In two weeks the Democratic Republic of Congo (DRC) will hold its first free elections in 45 years. Thirty-three candidates vying for the presidency. In a country the size of DRC, campaigning is an arduous task, and some of the candidates have been unable to reach people within the country. Mvemba Dizolele is an independent journalist who has been in the DRC to assess the progress of the campaigns. From Kinshasa, he told Voice of America English to Africa reporter Douglas Mpuga that only a few of the presidential candidates have had visible campaigns.
"People have been waiting for this for over 40 years, so there is a lot of excitement."
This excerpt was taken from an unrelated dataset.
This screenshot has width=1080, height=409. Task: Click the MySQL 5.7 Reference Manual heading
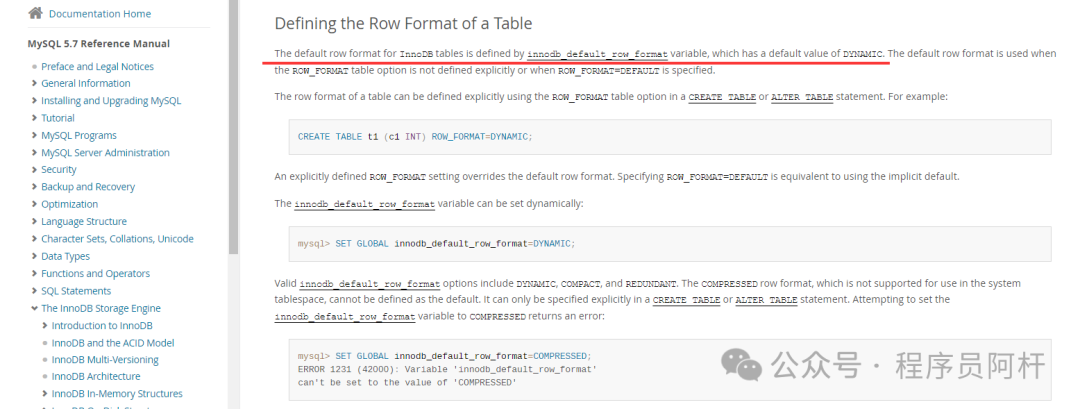[98, 43]
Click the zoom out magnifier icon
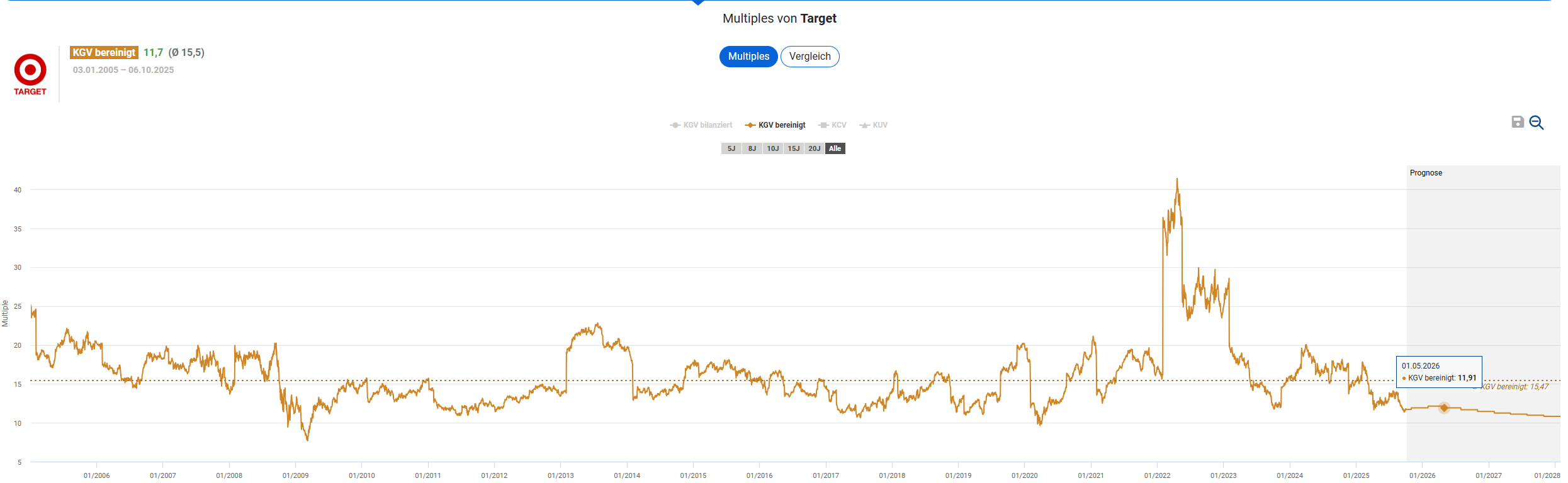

He said the central issue of this election is that most of the presidential candidates lack the means or name recognition to gain a national following. "Only a handful of candidates have the means and resources to criss-cross the country; notable among those is the current president, Joseph Kabila, and Jean-Pierre Bemba, who has so far spent over 20 million dollars of his personal money on the campaign."
He added that people will probably end up choosing between the top three candidates. Dizolele said that because of the DRC's political history, people understand the election may not be perfect, but they hope for some transparency and fairness.
Dizolele said that due to the large investment of the international community in the electoral process, he would like to see it go smoothly. "The Congolese people themselves are divided, with some preferring to go on with the election sooner rather that later because they have waited too long. Others want more time but the country has been in transition for so long, people are tired and they want the process to move ahead regardless of the flaws in the electoral system."
The presidential and parliamentary elections will be held on July 30th. More than 8500 candidates are contesting for the 500 seats in Parliament.